Restate word for word only the lines running from the one with "You are a computer-use" to the end of the data, both ends included. Omit any pictures.

## Data listing
########
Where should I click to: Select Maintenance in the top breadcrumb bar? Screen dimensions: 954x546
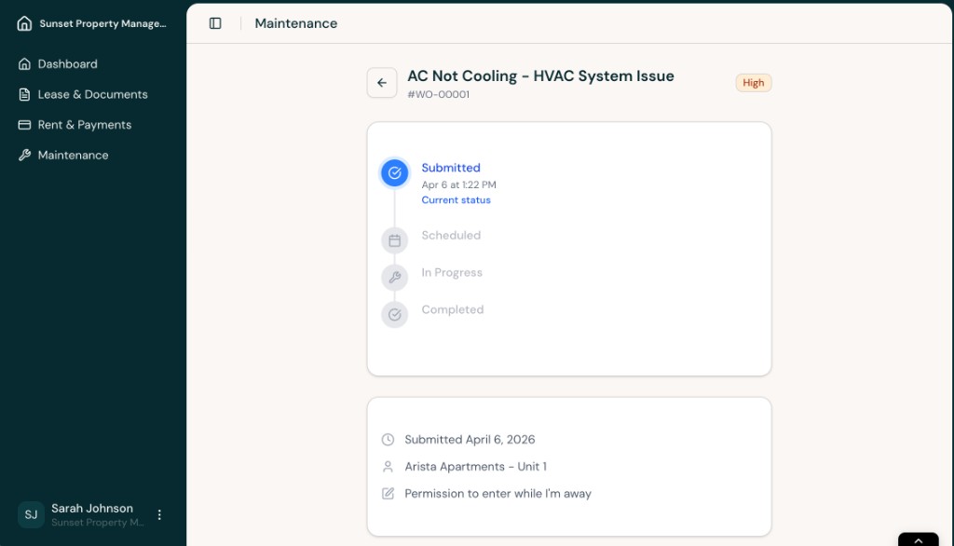point(295,23)
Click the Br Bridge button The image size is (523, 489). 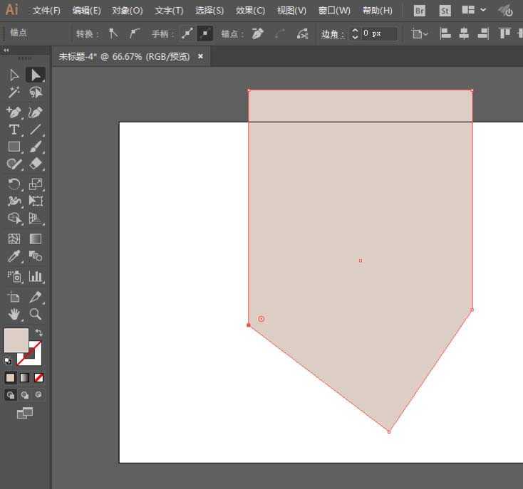420,11
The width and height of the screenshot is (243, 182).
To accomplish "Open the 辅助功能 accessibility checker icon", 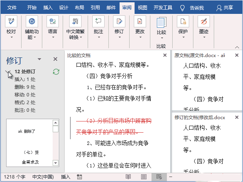I will coord(32,22).
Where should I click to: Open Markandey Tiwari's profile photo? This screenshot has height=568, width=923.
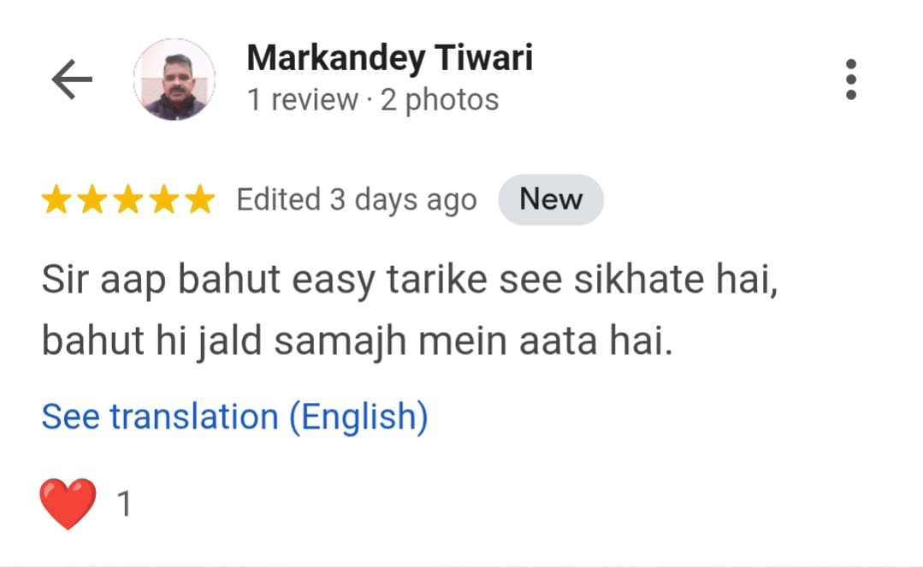pyautogui.click(x=175, y=80)
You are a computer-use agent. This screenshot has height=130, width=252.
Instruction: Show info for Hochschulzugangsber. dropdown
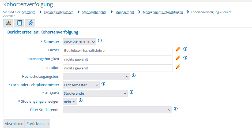[x=134, y=76]
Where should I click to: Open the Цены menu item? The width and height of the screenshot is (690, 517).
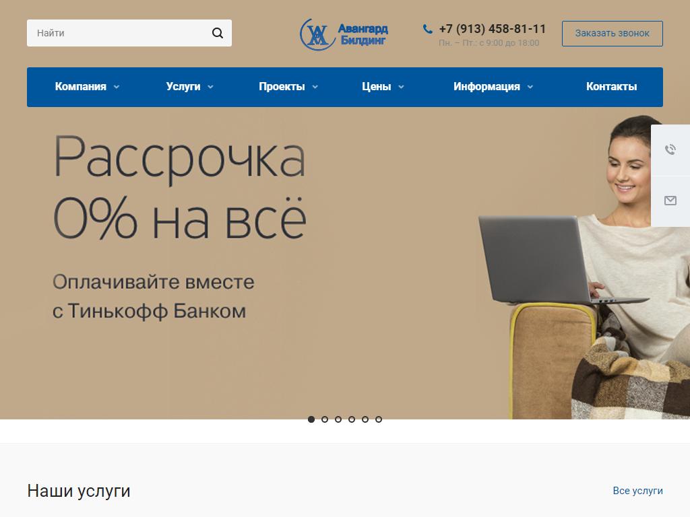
########
## Answer for the task
You are a computer-use agent. This screenshot has height=130, width=252.
Instruction: Show info for Hochschulzugangsber. dropdown
[x=134, y=76]
Where should I click to: Open the Цены menu item? The width and height of the screenshot is (690, 517).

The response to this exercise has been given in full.